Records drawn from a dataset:
########
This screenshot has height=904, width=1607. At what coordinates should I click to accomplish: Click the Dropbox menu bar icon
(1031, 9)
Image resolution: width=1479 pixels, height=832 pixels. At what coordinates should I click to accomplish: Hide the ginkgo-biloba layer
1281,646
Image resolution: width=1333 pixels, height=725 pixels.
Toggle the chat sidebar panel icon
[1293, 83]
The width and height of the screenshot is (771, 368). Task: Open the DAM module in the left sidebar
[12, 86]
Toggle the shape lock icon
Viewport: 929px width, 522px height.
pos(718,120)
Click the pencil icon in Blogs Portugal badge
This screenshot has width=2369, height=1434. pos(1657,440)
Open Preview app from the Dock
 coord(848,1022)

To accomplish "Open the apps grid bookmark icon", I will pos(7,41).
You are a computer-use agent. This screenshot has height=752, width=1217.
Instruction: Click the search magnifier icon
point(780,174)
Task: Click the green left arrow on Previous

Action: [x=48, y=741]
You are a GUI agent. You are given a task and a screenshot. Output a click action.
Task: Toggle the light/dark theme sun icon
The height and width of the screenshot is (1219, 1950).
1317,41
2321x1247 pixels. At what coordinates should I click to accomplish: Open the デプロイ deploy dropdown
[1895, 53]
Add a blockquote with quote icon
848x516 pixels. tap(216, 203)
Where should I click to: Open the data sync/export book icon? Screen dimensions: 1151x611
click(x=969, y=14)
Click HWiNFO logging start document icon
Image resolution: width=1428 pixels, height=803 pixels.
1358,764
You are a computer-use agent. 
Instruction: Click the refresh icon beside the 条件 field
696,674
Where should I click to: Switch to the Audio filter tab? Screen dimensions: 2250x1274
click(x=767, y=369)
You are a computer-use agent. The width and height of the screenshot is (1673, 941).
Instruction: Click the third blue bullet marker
########
Among the lines above, find those that contain the word "computer" and copy them.

| Response for this exercise |
You are a computer-use agent. This screenshot has height=752, width=1217.
You are a computer-use agent. 
You are a computer-use agent. The width and height of the screenshot is (1673, 941).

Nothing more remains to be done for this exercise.